Un travail de forçat et de dentellière tout à la fois. Manuel Valls a beau jouer sur du velours depuis sa nomination, il n'est pas pour autant à l'abri d'un faux pas. Ses atouts ? Pouvoir s'appuyer sur un cabinet salué pour son professionnalisme, sur les conseils de son ami Alain Bauer et sur son expérience d'élu à Evry. Il n'empêche, chaque pas doit être mesuré avec prudence et déjà, certaines propositions font tiquer les policiers.
Vouvoiement et contrôle d'identité
Ainsi, si le ministre a insisté dernièrement sur la nécessité de pratiquer en toute occasion le vouvoiement, c'est parce qu'il estime nécessaire de réconcilier police et population. Ce qui passe à ses yeux forcément par l'élimination « des formes de familiarité ou de tutoiement qui dégradent les relations entre les forces de l'ordre et le citoyen ». Les policiers en étant la plupart du temps les premiers convaincus, toute la subtilité consistait ici à réaffirmer un principe sans que ce dernier ne prenne pour autant l'allure d'un rappel à l'ordre, pour le coup fort désobligeant. Essai transformé.
Avec les contrôles d'identité, l'exercice s'est avéré plus délicat. Pour mémoire, dans son programme, le candidat François Hollande avait inscrit la nécessité de lutter « contre les délits de faciès par une procédure respectueuse des citoyens ». Proposition numéro 30 sur les « 60 engagements pour la France », proposition largement inspirée par certaines associations de gauche comme AC Le Feu.

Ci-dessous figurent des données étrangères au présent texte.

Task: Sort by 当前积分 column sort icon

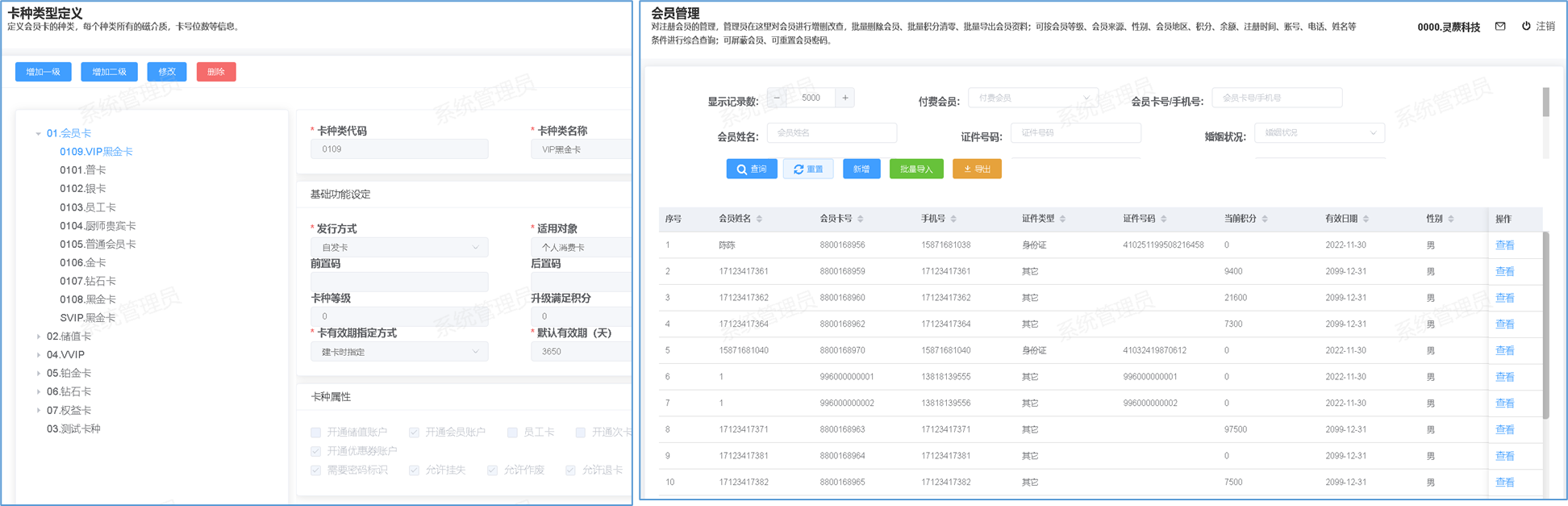Action: pyautogui.click(x=1265, y=219)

Mais en lançant l'idée d'un récépissé nominatif délivré à l'issue de chaque contrôle, Manuel Valls a failli se mettre tout le monde à dos.

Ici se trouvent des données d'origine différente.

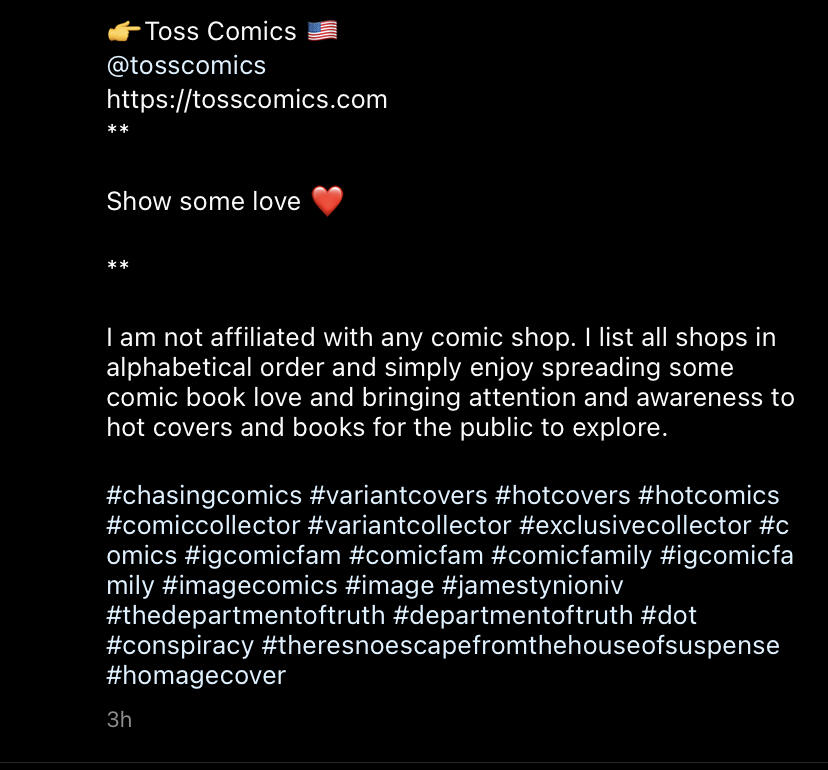Open the #variantcovers hashtag

398,496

Les policiers considèrent en effet qu'il s'agit en soi d'une suspiscion intolérable envers leur intégrité et que cela risque de les mettre en danger dans l'exercice quotidien de leur métier. De son côté, la Cnil a aussitôt décrété cette mesure inapplicable dans la mesure où elle sous-entend la tenue d'un fichier informatisé, contraire à la loi.

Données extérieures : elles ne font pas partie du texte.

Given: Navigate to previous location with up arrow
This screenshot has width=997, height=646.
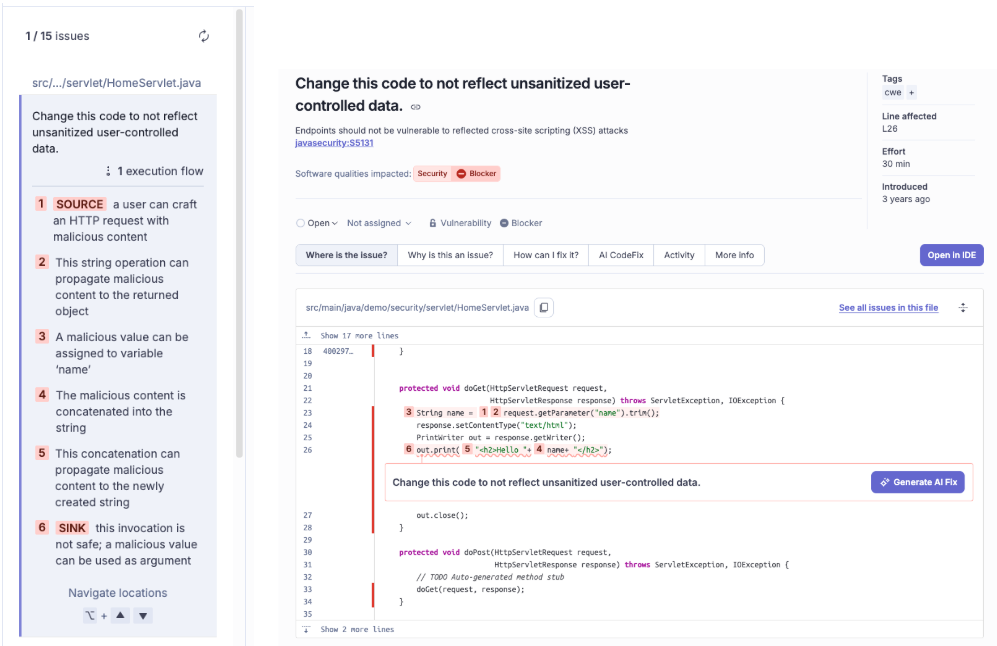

Pour ce faire, coincé entre les engagements pris avant mai 2012 et réaffirmés par Jean-Marc Ayrault en personne, et la réalité du terrain, le nouveau ministre de l'Intérieur est en train de chercher furieusement un compromis intelligent : certains parlent d'un retour au matricule de l'agent, disparu en 1985. D'autres, de la remise d'une « carte de visite », indépendante d'une base de données. D'autres encore, de la présence de caméras embarquées dans les véhicules ou portées autour du cou... Toutes les idées sont désormais bonnes à prendre !
Des « zones de sécurité prioritaires » en septembre
En attendant, les policiers ont un peu perdu le sourire, et certains syndicats grincent carrément des dents. C'est sans doute pour cela que Manuel Valls s'est empressé de confirmer haute et fort l’abandon de la politique du chiffre, histoire de les calmer et de ne pas perdre l’avantage.
Il en a profité, toujours dans un souci d'apaisement, pour souligner la nécessité d'outils statistiques plus performants. Il a aussi demandé un audit pour vérifier la pertinence de la réforme engagée en 2009, et qui rattache depuis les fonctionnaires de la capitale comme ceux de la petite couronne à la préfecture de police de Paris.
Autant de gestes de bonne volonté avant d'aborder, en septembre, un dossier beaucoup plus complexe : la mise en place de « zones de sécurité prioritaires » dans les quartiers gangrénés par l'économie souterraine et les violences urbaines.